─── TASK MATERIAL

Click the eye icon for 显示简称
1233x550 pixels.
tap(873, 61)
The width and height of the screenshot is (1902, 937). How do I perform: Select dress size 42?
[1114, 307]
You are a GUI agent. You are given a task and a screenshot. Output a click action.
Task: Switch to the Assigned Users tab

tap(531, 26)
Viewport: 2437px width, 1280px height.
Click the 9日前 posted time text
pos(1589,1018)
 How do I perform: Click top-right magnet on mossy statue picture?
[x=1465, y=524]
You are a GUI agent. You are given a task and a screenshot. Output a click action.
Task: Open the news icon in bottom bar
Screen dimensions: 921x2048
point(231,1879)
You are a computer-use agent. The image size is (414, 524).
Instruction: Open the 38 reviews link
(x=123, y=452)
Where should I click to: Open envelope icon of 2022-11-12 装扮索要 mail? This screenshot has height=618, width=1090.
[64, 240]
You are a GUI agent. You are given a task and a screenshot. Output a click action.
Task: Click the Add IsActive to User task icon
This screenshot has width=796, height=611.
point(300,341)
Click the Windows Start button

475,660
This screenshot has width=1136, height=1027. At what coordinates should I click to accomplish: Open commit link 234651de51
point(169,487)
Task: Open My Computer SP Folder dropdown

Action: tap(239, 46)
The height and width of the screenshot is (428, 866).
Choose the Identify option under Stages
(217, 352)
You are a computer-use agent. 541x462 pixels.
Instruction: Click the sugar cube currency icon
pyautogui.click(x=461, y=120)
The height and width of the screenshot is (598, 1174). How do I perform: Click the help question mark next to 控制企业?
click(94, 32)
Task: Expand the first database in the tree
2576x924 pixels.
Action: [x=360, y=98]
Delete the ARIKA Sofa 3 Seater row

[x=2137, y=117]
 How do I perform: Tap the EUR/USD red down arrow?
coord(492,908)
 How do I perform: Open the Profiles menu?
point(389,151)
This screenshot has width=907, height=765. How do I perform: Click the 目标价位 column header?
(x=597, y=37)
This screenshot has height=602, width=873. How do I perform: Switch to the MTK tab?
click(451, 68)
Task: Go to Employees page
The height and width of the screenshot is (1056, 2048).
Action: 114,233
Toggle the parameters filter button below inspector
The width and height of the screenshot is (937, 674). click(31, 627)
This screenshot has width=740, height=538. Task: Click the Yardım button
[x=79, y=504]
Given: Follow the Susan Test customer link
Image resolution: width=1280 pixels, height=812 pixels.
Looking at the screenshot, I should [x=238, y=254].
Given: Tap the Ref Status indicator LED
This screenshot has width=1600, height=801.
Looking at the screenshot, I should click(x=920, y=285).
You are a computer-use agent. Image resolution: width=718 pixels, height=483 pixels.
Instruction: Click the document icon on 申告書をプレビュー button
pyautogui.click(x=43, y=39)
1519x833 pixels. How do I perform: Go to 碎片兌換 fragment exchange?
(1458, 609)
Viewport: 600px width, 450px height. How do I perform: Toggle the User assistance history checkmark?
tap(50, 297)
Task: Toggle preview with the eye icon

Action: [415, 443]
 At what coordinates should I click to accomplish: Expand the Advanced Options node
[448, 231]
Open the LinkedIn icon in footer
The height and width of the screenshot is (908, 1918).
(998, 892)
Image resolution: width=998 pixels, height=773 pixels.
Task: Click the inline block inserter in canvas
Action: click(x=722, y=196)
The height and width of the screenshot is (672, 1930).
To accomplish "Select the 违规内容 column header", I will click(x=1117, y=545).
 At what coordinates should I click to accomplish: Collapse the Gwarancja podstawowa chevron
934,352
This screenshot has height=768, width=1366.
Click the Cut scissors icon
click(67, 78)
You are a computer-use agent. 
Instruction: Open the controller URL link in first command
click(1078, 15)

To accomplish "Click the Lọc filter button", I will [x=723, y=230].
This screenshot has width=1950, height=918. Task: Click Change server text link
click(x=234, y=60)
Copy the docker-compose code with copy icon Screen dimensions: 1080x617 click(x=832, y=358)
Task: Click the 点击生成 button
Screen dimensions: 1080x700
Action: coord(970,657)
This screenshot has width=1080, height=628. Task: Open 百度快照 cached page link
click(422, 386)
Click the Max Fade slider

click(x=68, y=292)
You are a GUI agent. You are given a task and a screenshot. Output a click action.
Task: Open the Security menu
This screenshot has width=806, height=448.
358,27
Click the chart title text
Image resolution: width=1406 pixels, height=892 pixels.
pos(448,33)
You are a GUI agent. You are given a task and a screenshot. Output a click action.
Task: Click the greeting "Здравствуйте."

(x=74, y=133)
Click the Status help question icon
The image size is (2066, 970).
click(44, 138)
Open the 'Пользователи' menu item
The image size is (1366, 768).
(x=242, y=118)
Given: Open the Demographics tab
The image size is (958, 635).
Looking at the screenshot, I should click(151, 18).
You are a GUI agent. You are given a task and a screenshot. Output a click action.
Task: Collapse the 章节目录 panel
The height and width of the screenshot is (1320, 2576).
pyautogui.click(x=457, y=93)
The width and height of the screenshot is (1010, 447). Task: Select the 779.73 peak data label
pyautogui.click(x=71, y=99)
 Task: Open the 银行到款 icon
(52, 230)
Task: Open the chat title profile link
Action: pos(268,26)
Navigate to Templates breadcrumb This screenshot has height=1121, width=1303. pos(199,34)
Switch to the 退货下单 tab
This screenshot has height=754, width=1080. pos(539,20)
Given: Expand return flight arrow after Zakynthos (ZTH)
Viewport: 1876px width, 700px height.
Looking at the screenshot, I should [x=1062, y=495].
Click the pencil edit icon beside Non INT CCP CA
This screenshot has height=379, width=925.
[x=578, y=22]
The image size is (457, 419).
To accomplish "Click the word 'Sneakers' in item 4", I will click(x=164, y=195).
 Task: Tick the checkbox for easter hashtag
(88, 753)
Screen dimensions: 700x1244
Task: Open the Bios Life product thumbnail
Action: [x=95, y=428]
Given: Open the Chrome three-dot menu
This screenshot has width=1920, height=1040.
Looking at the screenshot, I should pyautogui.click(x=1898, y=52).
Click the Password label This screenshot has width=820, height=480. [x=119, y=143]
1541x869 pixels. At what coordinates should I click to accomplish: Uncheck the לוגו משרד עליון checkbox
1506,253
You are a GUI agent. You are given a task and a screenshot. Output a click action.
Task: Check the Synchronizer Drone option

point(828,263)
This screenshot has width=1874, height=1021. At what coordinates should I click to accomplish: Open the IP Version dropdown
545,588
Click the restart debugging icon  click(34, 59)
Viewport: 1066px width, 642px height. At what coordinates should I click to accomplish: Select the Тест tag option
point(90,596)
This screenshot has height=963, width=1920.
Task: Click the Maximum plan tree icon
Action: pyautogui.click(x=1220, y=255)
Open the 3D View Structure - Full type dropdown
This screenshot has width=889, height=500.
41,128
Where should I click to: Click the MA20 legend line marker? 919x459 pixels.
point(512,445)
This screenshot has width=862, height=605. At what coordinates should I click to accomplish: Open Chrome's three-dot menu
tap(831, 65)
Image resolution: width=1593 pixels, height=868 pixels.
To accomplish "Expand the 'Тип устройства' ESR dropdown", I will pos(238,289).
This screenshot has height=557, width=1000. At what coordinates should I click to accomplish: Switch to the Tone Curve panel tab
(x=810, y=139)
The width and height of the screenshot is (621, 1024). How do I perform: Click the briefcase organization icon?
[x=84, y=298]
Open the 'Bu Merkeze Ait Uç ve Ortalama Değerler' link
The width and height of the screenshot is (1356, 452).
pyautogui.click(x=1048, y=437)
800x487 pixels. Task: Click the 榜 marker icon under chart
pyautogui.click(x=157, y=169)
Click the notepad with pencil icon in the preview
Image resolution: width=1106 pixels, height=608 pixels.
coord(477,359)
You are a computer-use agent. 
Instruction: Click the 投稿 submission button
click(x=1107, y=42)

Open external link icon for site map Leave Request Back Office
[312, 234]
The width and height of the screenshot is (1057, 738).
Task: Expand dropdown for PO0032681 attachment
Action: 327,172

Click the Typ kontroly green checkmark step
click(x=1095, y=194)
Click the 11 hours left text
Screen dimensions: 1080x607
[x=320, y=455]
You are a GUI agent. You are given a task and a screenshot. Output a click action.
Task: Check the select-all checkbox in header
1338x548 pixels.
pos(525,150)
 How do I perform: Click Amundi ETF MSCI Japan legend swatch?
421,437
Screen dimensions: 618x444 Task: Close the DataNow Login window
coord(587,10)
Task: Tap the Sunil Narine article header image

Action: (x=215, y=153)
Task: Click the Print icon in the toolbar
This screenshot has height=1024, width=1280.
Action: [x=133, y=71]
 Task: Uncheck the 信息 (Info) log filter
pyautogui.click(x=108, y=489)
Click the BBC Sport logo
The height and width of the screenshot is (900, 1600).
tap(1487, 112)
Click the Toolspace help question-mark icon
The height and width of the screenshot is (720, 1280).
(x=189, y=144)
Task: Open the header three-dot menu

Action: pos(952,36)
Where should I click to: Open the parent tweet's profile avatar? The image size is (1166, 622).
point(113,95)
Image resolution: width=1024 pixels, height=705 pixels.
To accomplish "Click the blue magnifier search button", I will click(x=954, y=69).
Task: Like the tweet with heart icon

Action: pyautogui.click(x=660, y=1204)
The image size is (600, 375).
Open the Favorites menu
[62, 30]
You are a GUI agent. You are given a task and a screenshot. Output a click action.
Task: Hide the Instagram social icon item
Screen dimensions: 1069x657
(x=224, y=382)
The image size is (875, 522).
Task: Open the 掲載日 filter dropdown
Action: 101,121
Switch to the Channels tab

──────

Output only the lines from the one with "Task: Open the header three-dot menu" through the last line of the entries above; please keep them exact.

EXERCISE OUTPUT.
Task: Open the header three-dot menu

Action: pos(952,36)
Where should I click to: Open the parent tweet's profile avatar? The image size is (1166, 622).
point(113,95)
Image resolution: width=1024 pixels, height=705 pixels.
To accomplish "Click the blue magnifier search button", I will click(x=954, y=69).
Task: Like the tweet with heart icon

Action: pyautogui.click(x=660, y=1204)
The image size is (600, 375).
Open the Favorites menu
[62, 30]
You are a GUI agent. You are given a task and a screenshot. Output a click action.
Task: Hide the Instagram social icon item
Screen dimensions: 1069x657
(x=224, y=382)
The image size is (875, 522).
Task: Open the 掲載日 filter dropdown
Action: 101,121
Switch to the Channels tab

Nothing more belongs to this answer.